The 48th Annual IEEE/ACM International Symposium on Microarchitecture, 2015 |
Prof. Jan Rabaey
Donald O. Pederson Distinguished Professor, UC Berkeley
Some of most compelling application domains of the IoT and Swarm concepts relate to how humans interact with the world around it and the cyberworld beyond. While the proliferation of communication and data processing devices has profoundly altered our interaction patterns, little has been changed in the way we process inputs (sensory) and outputs (actuation). The combination of IoT (Swarms) and wearable devices offers the potential for changing all of this. Yet, realizing full potential requires that a number of barriers are overcome, most notably the non-scalable nature of the current deployments.
The Human Intranet proposes an open scalable platform that seamlessly integrates an ever-increasing number of sensor, actuation, computation, storage, communication and energy nodes located on, in, or around the human body acting in symbiosis with the functions provided by the body itself. The traditional set of senses and interactions is to be augmented by a set of new capabilities, some of which might be hard to even imagine today. .

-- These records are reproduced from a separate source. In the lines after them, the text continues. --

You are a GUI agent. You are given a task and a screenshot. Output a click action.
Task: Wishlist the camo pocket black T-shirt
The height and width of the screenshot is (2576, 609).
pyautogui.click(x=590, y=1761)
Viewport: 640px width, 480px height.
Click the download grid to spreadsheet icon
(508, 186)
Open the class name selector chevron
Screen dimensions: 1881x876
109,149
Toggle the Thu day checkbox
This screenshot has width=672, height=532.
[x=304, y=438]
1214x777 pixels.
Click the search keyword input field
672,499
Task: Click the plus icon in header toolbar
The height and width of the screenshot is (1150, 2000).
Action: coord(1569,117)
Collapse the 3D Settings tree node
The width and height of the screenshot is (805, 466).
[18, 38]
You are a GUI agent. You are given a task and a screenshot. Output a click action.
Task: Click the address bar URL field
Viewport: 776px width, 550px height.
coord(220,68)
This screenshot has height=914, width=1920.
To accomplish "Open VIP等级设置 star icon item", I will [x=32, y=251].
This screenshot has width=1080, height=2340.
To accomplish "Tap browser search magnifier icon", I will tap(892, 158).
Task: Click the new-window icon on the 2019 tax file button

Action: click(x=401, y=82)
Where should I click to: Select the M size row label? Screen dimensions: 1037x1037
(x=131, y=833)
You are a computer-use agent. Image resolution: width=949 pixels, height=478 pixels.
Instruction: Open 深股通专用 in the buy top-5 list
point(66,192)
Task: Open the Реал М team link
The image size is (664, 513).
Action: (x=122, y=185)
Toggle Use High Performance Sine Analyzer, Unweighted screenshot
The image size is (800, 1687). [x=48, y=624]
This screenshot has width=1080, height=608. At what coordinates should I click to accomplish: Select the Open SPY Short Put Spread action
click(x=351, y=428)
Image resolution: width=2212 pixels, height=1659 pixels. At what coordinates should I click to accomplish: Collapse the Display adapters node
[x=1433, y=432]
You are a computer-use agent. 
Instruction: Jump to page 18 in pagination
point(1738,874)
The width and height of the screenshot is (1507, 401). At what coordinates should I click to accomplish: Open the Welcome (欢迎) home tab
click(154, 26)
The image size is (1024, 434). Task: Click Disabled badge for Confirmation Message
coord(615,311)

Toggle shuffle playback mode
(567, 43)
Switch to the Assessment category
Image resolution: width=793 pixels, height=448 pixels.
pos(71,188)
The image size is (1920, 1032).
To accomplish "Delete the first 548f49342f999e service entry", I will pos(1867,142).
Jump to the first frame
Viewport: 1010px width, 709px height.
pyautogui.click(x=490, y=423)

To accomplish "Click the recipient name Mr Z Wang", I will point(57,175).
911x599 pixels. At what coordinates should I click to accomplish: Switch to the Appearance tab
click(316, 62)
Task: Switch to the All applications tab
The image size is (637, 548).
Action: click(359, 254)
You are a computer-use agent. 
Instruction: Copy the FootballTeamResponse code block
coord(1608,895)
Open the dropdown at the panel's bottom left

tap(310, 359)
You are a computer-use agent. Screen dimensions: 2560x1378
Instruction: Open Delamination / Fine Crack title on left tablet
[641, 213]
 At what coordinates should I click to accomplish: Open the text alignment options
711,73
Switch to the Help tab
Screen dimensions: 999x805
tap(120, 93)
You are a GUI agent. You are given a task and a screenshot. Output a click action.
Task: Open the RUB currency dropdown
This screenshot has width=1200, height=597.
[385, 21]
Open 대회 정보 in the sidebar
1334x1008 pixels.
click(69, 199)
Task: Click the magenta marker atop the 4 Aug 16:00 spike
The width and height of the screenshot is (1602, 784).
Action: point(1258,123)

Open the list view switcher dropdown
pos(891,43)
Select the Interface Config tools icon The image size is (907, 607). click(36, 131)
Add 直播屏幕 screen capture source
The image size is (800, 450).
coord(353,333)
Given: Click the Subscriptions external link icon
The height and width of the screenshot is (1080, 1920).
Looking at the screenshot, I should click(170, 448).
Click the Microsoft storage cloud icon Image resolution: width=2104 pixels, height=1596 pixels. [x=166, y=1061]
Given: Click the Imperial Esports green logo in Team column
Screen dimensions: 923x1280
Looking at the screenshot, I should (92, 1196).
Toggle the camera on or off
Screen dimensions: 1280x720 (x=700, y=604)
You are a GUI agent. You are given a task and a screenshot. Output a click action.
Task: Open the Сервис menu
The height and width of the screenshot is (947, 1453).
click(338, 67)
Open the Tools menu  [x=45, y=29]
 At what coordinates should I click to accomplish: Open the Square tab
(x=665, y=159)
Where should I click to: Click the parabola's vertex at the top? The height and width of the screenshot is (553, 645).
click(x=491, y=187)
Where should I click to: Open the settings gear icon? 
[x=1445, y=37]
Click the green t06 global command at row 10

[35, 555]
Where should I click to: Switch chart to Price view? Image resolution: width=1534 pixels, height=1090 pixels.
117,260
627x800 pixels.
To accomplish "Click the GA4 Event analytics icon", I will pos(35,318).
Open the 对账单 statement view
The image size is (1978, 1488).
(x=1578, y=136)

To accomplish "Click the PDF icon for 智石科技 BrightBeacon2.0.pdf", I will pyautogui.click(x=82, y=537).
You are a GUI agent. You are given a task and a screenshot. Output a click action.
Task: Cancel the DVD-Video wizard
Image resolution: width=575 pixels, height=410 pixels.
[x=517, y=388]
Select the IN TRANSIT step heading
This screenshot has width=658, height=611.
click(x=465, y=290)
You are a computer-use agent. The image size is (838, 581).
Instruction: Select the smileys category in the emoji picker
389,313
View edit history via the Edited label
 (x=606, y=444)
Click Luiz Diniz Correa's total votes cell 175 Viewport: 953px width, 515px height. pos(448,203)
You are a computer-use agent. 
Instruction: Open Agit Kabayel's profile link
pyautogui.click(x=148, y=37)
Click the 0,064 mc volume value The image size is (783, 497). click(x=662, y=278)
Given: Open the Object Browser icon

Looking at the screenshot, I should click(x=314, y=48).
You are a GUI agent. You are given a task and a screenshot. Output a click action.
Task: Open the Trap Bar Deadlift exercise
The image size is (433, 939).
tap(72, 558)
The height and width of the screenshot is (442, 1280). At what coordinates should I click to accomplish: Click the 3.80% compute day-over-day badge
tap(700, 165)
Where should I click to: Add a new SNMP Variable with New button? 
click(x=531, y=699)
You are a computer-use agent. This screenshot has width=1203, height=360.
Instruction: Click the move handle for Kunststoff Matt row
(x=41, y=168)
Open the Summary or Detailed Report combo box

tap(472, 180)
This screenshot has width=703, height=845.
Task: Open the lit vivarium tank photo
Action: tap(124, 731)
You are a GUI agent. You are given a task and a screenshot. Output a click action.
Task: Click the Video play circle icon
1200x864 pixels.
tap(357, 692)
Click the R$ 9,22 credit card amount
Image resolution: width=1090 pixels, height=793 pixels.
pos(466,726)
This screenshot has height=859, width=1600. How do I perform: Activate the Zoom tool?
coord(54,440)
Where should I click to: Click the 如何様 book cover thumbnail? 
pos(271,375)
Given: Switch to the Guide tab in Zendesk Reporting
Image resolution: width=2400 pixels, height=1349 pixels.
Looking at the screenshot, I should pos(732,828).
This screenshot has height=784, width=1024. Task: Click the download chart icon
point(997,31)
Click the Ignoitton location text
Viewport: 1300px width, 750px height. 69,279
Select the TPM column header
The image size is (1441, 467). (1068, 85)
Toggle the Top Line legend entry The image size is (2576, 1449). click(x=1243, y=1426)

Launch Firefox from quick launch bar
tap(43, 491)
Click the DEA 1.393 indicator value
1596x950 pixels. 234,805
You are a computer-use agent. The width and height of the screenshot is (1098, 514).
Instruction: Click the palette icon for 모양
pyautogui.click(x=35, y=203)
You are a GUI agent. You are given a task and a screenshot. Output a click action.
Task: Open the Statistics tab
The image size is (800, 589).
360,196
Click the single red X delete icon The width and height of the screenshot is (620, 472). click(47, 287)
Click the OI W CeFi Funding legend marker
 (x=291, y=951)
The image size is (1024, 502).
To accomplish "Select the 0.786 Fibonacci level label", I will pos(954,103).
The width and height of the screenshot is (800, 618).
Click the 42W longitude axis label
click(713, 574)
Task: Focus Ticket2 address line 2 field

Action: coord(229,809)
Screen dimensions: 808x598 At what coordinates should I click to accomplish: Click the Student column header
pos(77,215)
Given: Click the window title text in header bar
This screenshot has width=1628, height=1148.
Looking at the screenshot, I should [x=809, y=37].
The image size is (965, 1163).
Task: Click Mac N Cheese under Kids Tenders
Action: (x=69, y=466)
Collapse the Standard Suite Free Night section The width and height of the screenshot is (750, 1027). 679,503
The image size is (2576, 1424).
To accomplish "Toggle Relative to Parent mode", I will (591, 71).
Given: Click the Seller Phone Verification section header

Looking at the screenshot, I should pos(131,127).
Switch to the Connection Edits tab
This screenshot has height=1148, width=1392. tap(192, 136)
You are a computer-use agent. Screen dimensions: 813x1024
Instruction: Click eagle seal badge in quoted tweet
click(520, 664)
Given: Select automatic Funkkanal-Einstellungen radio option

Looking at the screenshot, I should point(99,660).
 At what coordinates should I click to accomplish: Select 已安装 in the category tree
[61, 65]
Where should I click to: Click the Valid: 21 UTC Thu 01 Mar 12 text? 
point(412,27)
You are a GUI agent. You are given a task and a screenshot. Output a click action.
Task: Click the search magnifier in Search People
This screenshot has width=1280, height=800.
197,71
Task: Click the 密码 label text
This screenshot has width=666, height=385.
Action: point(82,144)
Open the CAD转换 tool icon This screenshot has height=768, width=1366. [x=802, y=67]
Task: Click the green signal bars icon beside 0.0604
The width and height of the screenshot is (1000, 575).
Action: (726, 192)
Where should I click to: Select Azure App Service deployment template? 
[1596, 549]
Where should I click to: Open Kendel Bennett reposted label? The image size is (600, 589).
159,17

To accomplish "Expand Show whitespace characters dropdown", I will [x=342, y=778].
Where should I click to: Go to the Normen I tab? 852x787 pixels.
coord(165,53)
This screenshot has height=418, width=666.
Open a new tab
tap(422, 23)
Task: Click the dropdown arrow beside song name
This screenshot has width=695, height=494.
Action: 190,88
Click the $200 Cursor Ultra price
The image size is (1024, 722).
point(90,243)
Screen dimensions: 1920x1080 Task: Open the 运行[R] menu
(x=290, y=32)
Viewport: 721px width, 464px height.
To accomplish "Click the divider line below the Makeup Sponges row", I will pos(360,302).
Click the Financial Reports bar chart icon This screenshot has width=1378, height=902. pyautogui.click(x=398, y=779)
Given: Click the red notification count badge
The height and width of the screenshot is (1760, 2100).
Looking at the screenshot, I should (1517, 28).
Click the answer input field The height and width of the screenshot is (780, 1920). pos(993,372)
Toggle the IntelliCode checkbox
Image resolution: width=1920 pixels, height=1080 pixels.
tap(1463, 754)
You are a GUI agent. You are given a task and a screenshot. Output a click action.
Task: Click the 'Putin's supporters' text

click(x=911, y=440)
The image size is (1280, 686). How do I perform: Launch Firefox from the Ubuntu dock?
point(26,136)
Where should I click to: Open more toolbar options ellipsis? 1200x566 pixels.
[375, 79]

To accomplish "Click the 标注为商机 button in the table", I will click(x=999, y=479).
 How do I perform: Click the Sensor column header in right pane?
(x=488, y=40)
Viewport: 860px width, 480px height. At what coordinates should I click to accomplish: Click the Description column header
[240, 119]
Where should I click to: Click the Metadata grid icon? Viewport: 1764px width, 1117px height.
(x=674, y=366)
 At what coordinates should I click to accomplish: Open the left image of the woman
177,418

This presentation explores the opportunities and challenges in realizing the Human Intranet, and illustrates these with some actual examples from the domain of brain-machine interfaces. Special attention will be paid to the computational needs posed by the Intranet, and a discussion of how they could be addressed.
About the speaker:Prof. Jan Rabaey is the founding director of the Berkeley Wireless Research Center and the Ubiquitous Swarm Lab. He has been on the forefront of many groundbreaking innovations in low-energy design, and is currently exploring the interaction between information technology and neuroscience.
Jan Rabaey received his Ph.D degree in applied sciences from the Katholieke Universiteit Leuven, Belgium. In 1987, he joined the faculty of the Electrical Engineering and Computer Science department of the University of California, Berkeley, where he now holds the Donald O. Pederson Distinguished Professorship. He is currently the scientific co-director of the Berkeley Wireless Research Center (BWRC), as well as the founding director of the Berkeley Ubiquitous SwarmLab.
Prof. Rabaey has made high-impact contributions to a number of fields, including advanced wireless systems, sensor networks, configurable ICs and low-power design. His current interests include the conception and implementation of next-generation integrated wireless systems over a very broad range of applications, as well as exploring the interaction between the cyber and the biological world.
He is the recipient of a wide range of major awards, amongst which the IEEE CAS Society Mac Van Valkenburg Award, the European Design Automation Association (EDAA) Lifetime Achievement award, and the Semiconductor Industry Association (SIA) University Researcher Award. He is an IEEE Fellow and a member of the Royal Flemish Academy of Sciences and Arts of Belgium, and has been involved in a broad variety of start-up ventures.